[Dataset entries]
######
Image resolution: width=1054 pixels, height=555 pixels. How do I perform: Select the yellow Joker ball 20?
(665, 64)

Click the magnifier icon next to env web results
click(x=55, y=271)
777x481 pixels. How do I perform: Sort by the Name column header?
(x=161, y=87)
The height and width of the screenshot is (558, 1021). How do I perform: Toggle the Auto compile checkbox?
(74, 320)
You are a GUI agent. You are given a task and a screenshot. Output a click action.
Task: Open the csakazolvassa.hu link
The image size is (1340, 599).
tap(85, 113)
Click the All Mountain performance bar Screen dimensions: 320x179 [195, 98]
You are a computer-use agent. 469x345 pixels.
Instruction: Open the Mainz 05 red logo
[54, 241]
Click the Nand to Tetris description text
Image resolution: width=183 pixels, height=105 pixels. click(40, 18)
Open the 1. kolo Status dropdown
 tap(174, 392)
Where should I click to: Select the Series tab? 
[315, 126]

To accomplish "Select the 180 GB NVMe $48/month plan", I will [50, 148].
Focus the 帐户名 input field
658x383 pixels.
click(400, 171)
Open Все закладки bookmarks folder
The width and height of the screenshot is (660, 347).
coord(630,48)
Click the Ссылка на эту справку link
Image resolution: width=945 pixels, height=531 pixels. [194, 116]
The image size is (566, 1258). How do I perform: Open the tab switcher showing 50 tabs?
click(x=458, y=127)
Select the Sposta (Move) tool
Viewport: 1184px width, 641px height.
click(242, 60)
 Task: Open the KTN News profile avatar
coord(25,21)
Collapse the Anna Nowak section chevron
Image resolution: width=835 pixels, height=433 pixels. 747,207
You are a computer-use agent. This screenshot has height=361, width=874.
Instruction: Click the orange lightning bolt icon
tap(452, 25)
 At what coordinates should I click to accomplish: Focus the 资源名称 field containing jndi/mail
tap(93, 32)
######
Top to bottom, transcribe every line above exactly.

Task response –
Image resolution: width=1054 pixels, height=555 pixels. How do I perform: Select the yellow Joker ball 20?
(665, 64)

Click the magnifier icon next to env web results
click(x=55, y=271)
777x481 pixels. How do I perform: Sort by the Name column header?
(x=161, y=87)
The height and width of the screenshot is (558, 1021). How do I perform: Toggle the Auto compile checkbox?
(74, 320)
You are a GUI agent. You are given a task and a screenshot. Output a click action.
Task: Open the csakazolvassa.hu link
The image size is (1340, 599).
tap(85, 113)
Click the All Mountain performance bar Screen dimensions: 320x179 [195, 98]
You are a computer-use agent. 469x345 pixels.
Instruction: Open the Mainz 05 red logo
[54, 241]
Click the Nand to Tetris description text
Image resolution: width=183 pixels, height=105 pixels. click(40, 18)
Open the 1. kolo Status dropdown
 tap(174, 392)
Where should I click to: Select the Series tab? 
[315, 126]

To accomplish "Select the 180 GB NVMe $48/month plan", I will [50, 148].
Focus the 帐户名 input field
658x383 pixels.
click(400, 171)
Open Все закладки bookmarks folder
The width and height of the screenshot is (660, 347).
coord(630,48)
Click the Ссылка на эту справку link
Image resolution: width=945 pixels, height=531 pixels. [194, 116]
The image size is (566, 1258). How do I perform: Open the tab switcher showing 50 tabs?
click(x=458, y=127)
Select the Sposta (Move) tool
Viewport: 1184px width, 641px height.
click(242, 60)
 Task: Open the KTN News profile avatar
coord(25,21)
Collapse the Anna Nowak section chevron
Image resolution: width=835 pixels, height=433 pixels. 747,207
You are a computer-use agent. This screenshot has height=361, width=874.
Instruction: Click the orange lightning bolt icon
tap(452, 25)
 At what coordinates should I click to accomplish: Focus the 资源名称 field containing jndi/mail
tap(93, 32)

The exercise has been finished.